● **About this exercise**
Here is the task for the records below: repeat exactly the lines from the one with "Martino Rogai (43, 1958)" to the one with "Leonard Nika (38, 145)", both included, and nothing else.

● **Task data**

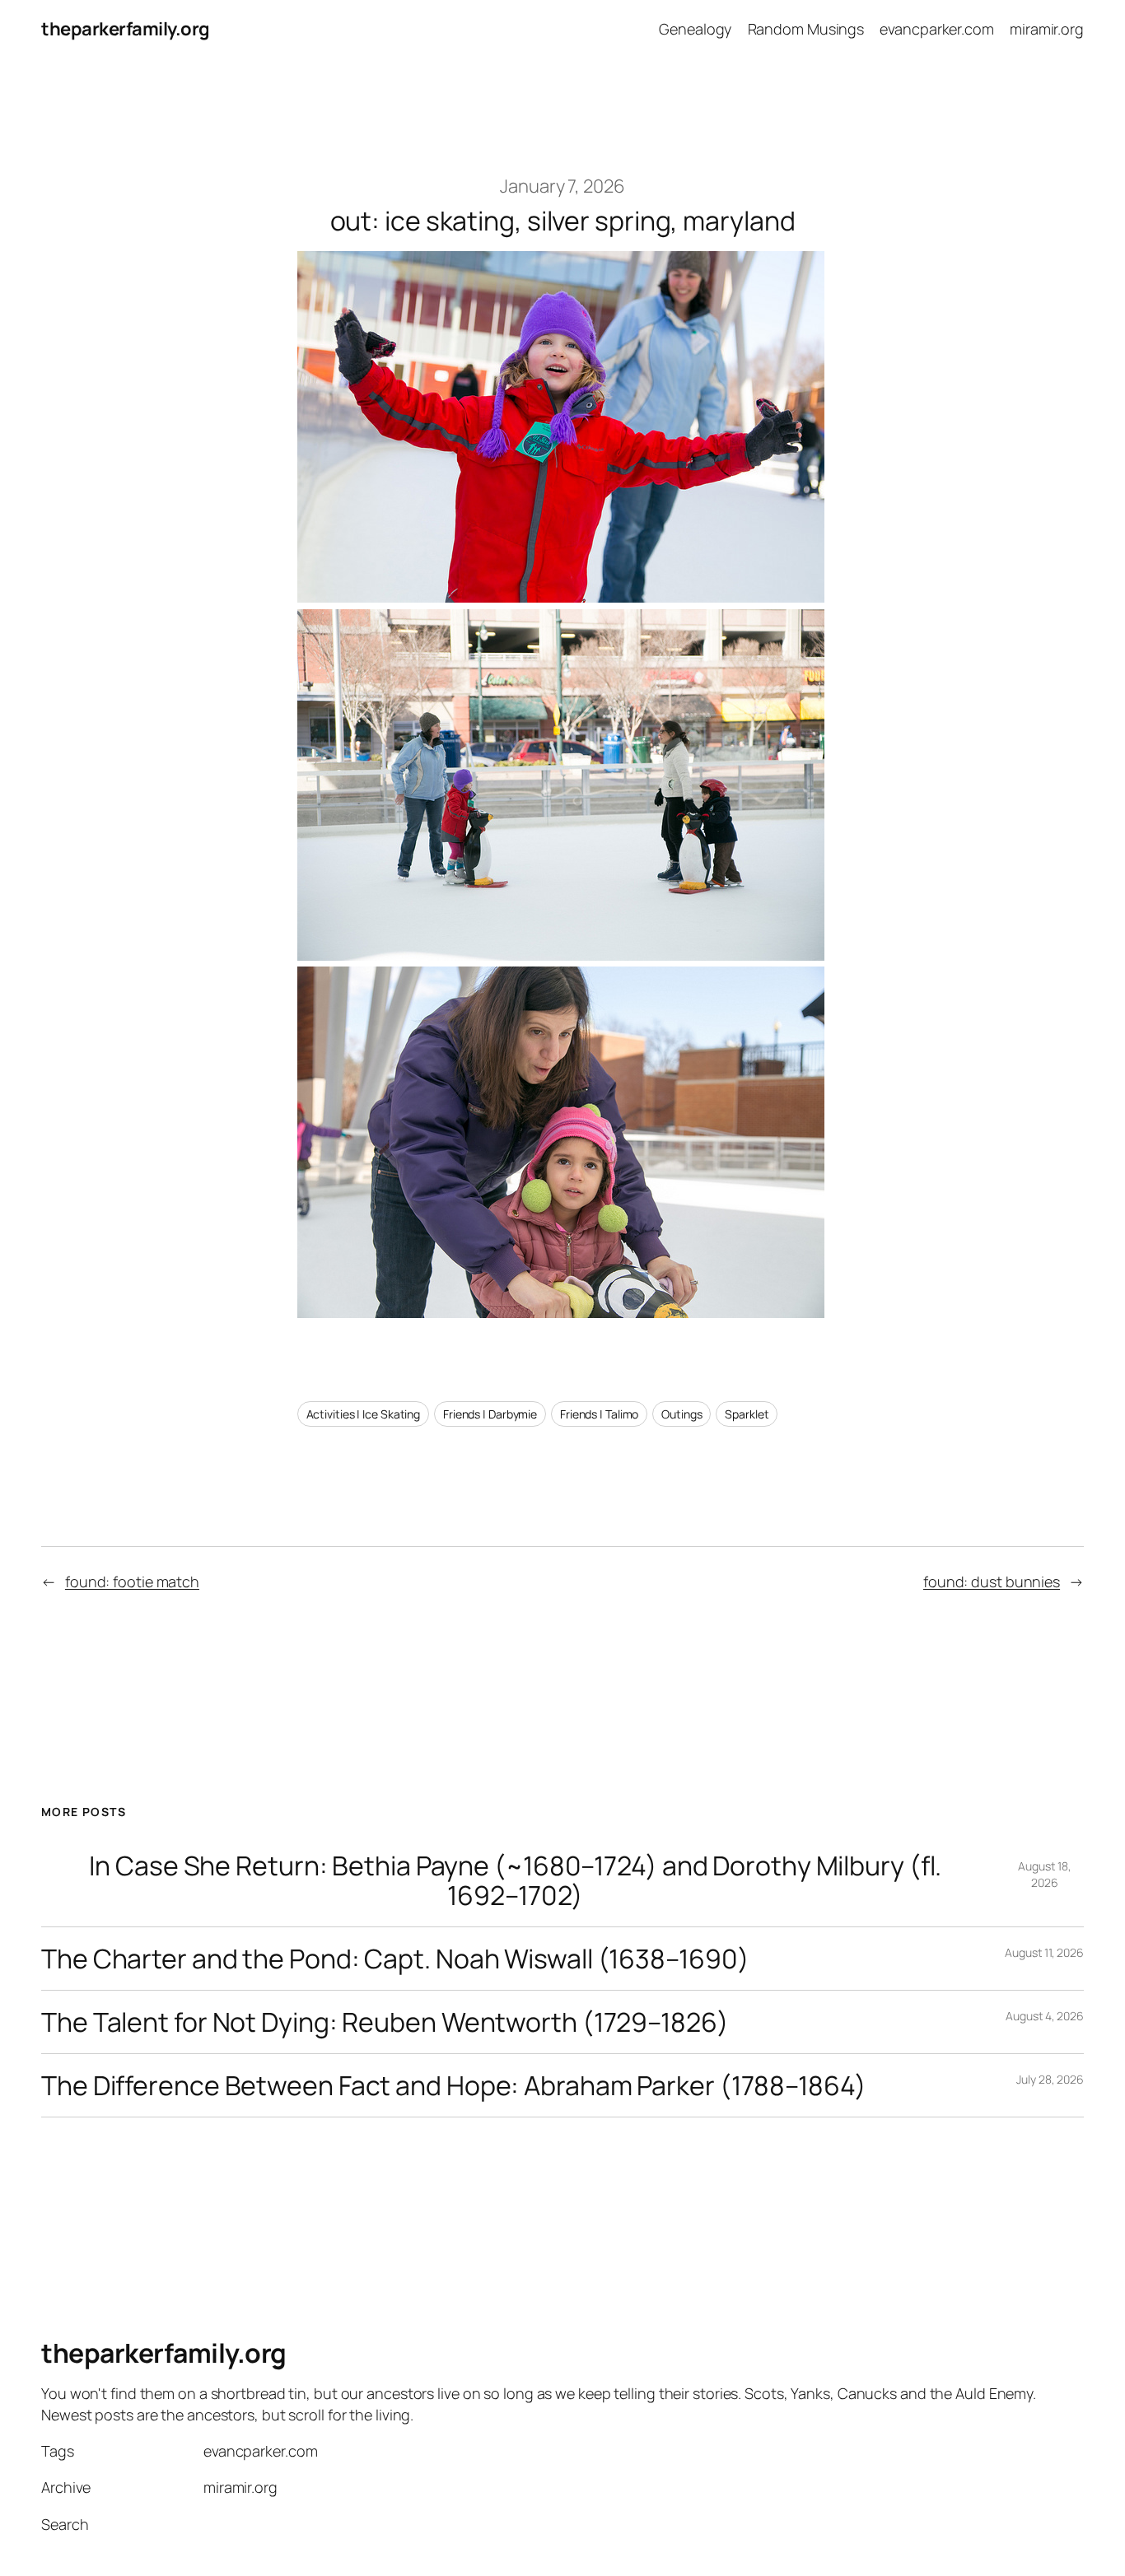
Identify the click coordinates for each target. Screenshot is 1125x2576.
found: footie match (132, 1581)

...

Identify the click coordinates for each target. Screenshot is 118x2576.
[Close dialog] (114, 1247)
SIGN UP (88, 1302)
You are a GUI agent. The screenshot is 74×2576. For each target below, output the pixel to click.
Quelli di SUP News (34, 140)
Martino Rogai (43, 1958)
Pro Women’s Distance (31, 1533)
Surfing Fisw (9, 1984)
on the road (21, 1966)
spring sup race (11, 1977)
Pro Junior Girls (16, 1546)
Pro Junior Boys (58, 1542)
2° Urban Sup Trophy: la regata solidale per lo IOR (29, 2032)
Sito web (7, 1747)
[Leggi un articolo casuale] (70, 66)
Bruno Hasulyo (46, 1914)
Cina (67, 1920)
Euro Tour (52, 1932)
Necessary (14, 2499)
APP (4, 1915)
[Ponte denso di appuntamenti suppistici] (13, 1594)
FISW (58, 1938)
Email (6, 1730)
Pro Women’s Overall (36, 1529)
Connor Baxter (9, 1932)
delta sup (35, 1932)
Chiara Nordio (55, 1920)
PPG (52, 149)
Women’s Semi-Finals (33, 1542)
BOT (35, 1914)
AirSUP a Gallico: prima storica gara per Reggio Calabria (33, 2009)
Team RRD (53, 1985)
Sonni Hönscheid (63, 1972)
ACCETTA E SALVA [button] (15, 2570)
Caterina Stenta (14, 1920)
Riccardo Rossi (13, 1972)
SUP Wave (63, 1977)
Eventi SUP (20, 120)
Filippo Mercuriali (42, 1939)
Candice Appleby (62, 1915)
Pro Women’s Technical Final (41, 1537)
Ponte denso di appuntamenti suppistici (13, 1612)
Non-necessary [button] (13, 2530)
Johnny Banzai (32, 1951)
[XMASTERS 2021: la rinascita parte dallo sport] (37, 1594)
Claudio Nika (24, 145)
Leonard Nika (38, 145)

--

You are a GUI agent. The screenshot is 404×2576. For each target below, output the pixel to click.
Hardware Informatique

● **Response below**
Martino Rogai (43, 1958)
Pro Women’s Distance (31, 1533)
Surfing Fisw (9, 1984)
on the road (21, 1966)
spring sup race (11, 1977)
Pro Junior Girls (16, 1546)
Pro Junior Boys (58, 1542)
2° Urban Sup Trophy: la regata solidale per lo IOR (29, 2032)
Sito web (7, 1747)
[Leggi un articolo casuale] (70, 66)
Bruno Hasulyo (46, 1914)
Cina (67, 1920)
Euro Tour (52, 1932)
Necessary (14, 2499)
APP (4, 1915)
[Ponte denso di appuntamenti suppistici] (13, 1594)
FISW (58, 1938)
Email (6, 1730)
Pro Women’s Overall (36, 1529)
Connor Baxter (9, 1932)
delta sup (35, 1932)
Chiara Nordio (55, 1920)
PPG (52, 149)
Women’s Semi-Finals (33, 1542)
BOT (35, 1914)
AirSUP a Gallico: prima storica gara per Reggio Calabria (33, 2009)
Team RRD (53, 1985)
Sonni Hönscheid (63, 1972)
ACCETTA E SALVA [button] (15, 2570)
Caterina Stenta (14, 1920)
Riccardo Rossi (13, 1972)
SUP Wave (63, 1977)
Eventi SUP (20, 120)
Filippo Mercuriali (42, 1939)
Candice Appleby (62, 1915)
Pro Women’s Technical Final (41, 1537)
Ponte denso di appuntamenti suppistici (13, 1612)
Non-necessary [button] (13, 2530)
Johnny Banzai (32, 1951)
[XMASTERS 2021: la rinascita parte dallo sport] (37, 1594)
Claudio Nika (24, 145)
Leonard Nika (38, 145)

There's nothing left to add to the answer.